(Recorded data)
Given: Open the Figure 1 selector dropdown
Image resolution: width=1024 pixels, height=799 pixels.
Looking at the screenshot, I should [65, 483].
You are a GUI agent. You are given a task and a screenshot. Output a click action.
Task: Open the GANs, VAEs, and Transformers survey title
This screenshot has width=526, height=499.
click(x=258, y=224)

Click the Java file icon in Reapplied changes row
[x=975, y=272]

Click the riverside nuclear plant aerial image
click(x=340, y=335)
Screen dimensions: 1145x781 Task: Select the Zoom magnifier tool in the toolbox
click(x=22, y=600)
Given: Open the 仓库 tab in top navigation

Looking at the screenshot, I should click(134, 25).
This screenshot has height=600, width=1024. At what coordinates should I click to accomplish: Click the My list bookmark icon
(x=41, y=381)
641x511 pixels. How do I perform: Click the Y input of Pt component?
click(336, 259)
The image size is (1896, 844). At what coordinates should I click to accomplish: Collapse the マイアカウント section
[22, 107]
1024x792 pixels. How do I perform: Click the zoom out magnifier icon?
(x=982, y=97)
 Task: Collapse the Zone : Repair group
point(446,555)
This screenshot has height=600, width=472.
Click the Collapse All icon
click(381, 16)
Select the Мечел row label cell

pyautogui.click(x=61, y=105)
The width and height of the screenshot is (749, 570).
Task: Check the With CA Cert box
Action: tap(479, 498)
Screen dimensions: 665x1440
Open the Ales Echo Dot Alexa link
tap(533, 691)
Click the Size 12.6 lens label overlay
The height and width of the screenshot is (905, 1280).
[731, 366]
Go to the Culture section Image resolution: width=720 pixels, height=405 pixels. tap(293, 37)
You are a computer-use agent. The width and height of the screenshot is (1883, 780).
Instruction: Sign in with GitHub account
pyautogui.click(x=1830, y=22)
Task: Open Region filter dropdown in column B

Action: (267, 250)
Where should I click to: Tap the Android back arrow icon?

### Goal of the exercise
Return a word-for-word copy of the lines above from the one holding "You are a GUI" through the one holding "Screen dimensions: 665x1440", with both of them included and nothing besides.

### Expected output
You are a GUI agent. You are given a task and a screenshot. Output a click action.
Task: Open the GANs, VAEs, and Transformers survey title
This screenshot has width=526, height=499.
click(x=258, y=224)

Click the Java file icon in Reapplied changes row
[x=975, y=272]

Click the riverside nuclear plant aerial image
click(x=340, y=335)
Screen dimensions: 1145x781 Task: Select the Zoom magnifier tool in the toolbox
click(x=22, y=600)
Given: Open the 仓库 tab in top navigation

Looking at the screenshot, I should click(134, 25).
This screenshot has height=600, width=1024. At what coordinates should I click to accomplish: Click the My list bookmark icon
(x=41, y=381)
641x511 pixels. How do I perform: Click the Y input of Pt component?
click(336, 259)
The image size is (1896, 844). At what coordinates should I click to accomplish: Collapse the マイアカウント section
[22, 107]
1024x792 pixels. How do I perform: Click the zoom out magnifier icon?
(x=982, y=97)
 Task: Collapse the Zone : Repair group
point(446,555)
This screenshot has height=600, width=472.
Click the Collapse All icon
click(381, 16)
Select the Мечел row label cell

pyautogui.click(x=61, y=105)
The width and height of the screenshot is (749, 570).
Task: Check the With CA Cert box
Action: tap(479, 498)
Screen dimensions: 665x1440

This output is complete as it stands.